How to prepare for it?
Before considering getting certified, I already had two years of experience with Jenkins and DevOps, in general. I only spent 2 weeks studying for it, which I felt was rushed. If I allocated more time for preparation, my final score could have been higher. I recommend assessing you know your own strength and experience and give yourself enough time so you go in confidently.
I mainly used these three resources:
Linux Academy
I consider Linux Academy as the most advanced e-learning platform not only for Linux, but also for cloud, containers, DevOps, and, of course, Jenkins.
Information needed for the CJE exam, can be obtained from multiple courses.

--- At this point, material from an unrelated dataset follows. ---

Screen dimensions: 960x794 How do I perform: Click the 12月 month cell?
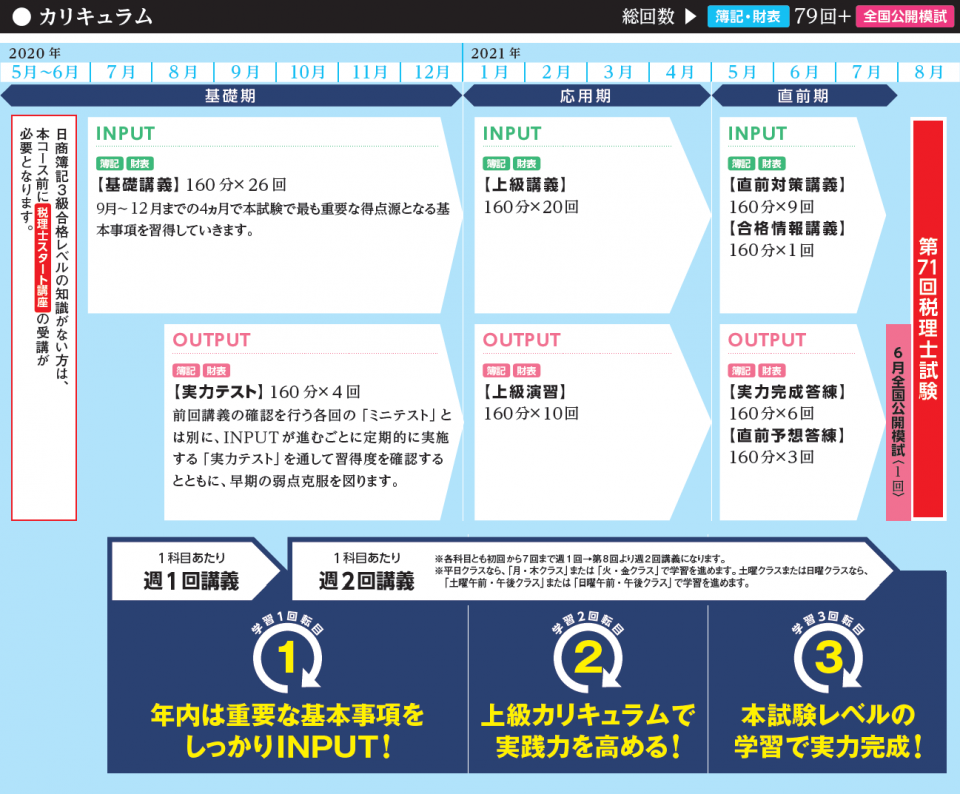[x=431, y=72]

• If you are completely new to the subject, you can start with DevOps Essentials and Jenkins Quick Start.
• You may skip the basic courses and jump right into the Certified Jenkins Engineer course. It covers a lot but does not dig very deep on some topics.
• After you have done with that, consider taking the practical courses such as Implementing a Full CI/CD Pipeline and Learn Jenkins By Doing.
The platform isn’t free, but the resources are plenty: videos, quizzes, flashcards, and even several servers as a lab environment.
CloudBees University
CloudBees, the company that provides this certification, has several useful online materials. Some of them are free, some of them are very pricey. To supplement my study, I reviewed their free courses such as Jenkins - Fundamentals, Jenkins Pipeline - Fundamentals, and Jenkins Administration - Fundamentals. If you are low on budget, these three courses may be a perfect option for you.
CJE Exam Study Guide
Every year, CloudBees publishes the official exam study guide that lists the exam topics with corresponding references and online resources. These are helpful, especially for topics you are not familiar with or have gaps in.
What’s in it for you?
Whether you’re a software developer, QA engineer, or a DevOps/SRE/systems engineer, the Certified Jenkins Engineer credential is a solid addition to your resume. Even if you’re not into counting the notches in your IT tool belt, I’m sure you will learn a thing or two during the exam preparation that will enhance the way you utilize Jenkins. I believe it is worth the time and money for any IT professional.
If you decide to take the plunge and get certified, I wish you all the best. Do get back to me and let me know how it went.